> [PROBLEM DESCRIPTION] Please begin at the line containing "Image resolution: width=2184" and stop after the line containing "at (916, 510).", reproducing those lines of data without any change.

********

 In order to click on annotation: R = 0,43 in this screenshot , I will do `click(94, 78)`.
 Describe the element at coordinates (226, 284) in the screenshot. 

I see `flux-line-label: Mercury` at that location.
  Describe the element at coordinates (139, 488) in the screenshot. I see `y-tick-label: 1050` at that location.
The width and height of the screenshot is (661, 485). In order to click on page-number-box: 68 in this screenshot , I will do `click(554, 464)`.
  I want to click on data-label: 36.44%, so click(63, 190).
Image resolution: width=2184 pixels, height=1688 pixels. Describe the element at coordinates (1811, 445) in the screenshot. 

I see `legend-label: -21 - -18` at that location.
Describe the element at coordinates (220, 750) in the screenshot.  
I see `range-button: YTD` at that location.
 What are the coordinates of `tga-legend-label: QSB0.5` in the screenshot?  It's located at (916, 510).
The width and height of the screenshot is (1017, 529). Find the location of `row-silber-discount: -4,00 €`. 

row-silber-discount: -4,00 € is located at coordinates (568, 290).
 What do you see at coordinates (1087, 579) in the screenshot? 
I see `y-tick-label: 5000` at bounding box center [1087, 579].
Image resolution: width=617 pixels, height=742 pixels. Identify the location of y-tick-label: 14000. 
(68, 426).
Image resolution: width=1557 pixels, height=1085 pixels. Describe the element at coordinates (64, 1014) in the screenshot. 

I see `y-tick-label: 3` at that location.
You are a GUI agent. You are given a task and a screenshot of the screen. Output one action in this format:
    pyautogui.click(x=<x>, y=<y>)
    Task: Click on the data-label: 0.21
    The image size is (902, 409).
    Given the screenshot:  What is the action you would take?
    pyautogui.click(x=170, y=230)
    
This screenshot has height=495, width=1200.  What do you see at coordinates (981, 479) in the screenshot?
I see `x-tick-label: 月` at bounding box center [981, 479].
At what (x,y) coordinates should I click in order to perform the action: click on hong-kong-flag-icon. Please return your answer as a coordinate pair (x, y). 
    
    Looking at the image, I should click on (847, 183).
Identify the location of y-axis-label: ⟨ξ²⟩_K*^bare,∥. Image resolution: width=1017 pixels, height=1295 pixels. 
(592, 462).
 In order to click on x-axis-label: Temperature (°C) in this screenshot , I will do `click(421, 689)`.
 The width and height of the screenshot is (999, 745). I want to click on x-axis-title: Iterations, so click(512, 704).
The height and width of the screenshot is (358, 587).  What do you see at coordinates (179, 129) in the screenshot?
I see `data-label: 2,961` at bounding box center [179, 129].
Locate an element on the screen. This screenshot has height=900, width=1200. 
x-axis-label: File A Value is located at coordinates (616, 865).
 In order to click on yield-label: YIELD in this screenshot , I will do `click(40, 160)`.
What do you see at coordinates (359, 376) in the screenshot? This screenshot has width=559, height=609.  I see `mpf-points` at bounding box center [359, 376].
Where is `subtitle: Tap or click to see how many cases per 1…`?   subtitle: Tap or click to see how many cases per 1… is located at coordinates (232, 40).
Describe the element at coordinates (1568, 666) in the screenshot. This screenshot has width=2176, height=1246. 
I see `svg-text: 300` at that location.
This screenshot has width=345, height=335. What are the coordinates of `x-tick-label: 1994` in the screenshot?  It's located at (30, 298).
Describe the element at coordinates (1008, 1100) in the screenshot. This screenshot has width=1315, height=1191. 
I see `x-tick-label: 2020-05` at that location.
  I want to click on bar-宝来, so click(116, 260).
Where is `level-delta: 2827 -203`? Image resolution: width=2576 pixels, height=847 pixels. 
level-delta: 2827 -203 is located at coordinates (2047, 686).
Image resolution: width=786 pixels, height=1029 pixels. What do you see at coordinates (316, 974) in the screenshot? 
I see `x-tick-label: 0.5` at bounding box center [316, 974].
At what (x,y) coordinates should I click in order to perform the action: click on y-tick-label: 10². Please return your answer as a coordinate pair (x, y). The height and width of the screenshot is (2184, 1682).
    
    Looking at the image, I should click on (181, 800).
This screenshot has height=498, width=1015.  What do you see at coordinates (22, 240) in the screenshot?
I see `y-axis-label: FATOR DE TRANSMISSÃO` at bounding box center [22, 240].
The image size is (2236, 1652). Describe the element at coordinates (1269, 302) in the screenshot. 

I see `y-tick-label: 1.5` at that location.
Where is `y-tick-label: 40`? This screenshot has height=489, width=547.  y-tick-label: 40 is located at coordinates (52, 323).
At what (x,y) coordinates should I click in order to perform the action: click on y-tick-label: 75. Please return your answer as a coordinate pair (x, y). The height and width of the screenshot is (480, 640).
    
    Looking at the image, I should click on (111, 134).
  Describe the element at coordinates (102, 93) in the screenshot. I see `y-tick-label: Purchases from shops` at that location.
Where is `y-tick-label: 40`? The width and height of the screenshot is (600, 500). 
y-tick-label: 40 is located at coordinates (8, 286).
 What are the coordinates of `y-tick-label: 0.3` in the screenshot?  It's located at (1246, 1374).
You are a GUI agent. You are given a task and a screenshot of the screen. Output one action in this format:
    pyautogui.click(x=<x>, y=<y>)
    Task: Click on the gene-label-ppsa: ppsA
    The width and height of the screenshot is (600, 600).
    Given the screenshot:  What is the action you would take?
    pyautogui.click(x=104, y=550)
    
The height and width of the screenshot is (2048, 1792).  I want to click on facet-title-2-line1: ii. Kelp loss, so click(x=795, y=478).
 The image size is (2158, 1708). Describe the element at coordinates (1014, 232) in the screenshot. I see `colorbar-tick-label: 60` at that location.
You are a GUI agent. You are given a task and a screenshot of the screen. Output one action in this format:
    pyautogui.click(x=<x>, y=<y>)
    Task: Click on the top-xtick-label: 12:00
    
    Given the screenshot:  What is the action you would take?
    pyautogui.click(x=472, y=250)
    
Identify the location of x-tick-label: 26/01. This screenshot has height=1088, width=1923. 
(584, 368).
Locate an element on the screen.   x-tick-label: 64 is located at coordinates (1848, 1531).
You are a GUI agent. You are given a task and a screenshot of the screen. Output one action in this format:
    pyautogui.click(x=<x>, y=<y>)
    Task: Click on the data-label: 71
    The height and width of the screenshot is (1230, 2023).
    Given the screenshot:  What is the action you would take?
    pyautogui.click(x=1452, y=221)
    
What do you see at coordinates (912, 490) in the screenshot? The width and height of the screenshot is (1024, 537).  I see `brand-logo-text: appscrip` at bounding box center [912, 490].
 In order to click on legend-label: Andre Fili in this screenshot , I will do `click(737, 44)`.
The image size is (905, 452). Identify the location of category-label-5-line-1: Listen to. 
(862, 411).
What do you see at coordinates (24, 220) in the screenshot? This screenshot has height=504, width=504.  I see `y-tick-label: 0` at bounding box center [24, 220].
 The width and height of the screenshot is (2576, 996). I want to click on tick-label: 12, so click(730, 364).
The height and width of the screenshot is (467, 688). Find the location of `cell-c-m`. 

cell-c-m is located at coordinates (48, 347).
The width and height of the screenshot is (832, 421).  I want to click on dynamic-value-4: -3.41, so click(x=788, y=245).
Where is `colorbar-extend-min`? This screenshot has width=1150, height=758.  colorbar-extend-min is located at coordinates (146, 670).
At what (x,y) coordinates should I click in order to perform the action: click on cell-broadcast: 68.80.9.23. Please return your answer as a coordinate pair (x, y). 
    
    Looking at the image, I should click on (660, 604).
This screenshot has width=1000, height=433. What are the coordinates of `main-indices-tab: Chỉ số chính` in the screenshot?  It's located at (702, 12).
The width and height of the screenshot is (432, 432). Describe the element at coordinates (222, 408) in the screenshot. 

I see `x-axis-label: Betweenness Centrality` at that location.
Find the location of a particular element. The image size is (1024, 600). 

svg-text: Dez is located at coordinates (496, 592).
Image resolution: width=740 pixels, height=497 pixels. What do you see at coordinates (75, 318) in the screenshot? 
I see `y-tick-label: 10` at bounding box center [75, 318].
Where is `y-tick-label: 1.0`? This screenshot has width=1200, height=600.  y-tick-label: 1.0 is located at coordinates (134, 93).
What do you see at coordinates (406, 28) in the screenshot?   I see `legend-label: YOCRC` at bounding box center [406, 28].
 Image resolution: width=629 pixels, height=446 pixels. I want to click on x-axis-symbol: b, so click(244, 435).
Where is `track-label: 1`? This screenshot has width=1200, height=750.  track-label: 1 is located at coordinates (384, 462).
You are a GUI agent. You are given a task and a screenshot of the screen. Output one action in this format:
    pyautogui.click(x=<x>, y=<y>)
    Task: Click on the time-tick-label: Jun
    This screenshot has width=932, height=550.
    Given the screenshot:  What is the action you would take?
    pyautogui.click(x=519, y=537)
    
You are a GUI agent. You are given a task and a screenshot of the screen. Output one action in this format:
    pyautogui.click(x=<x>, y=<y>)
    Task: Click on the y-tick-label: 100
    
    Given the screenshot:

********

> [ANSWER FOR THIS EXERCISE]
Image resolution: width=2184 pixels, height=1688 pixels. Describe the element at coordinates (1811, 445) in the screenshot. 

I see `legend-label: -21 - -18` at that location.
Describe the element at coordinates (220, 750) in the screenshot.  
I see `range-button: YTD` at that location.
 What are the coordinates of `tga-legend-label: QSB0.5` in the screenshot?  It's located at (916, 510).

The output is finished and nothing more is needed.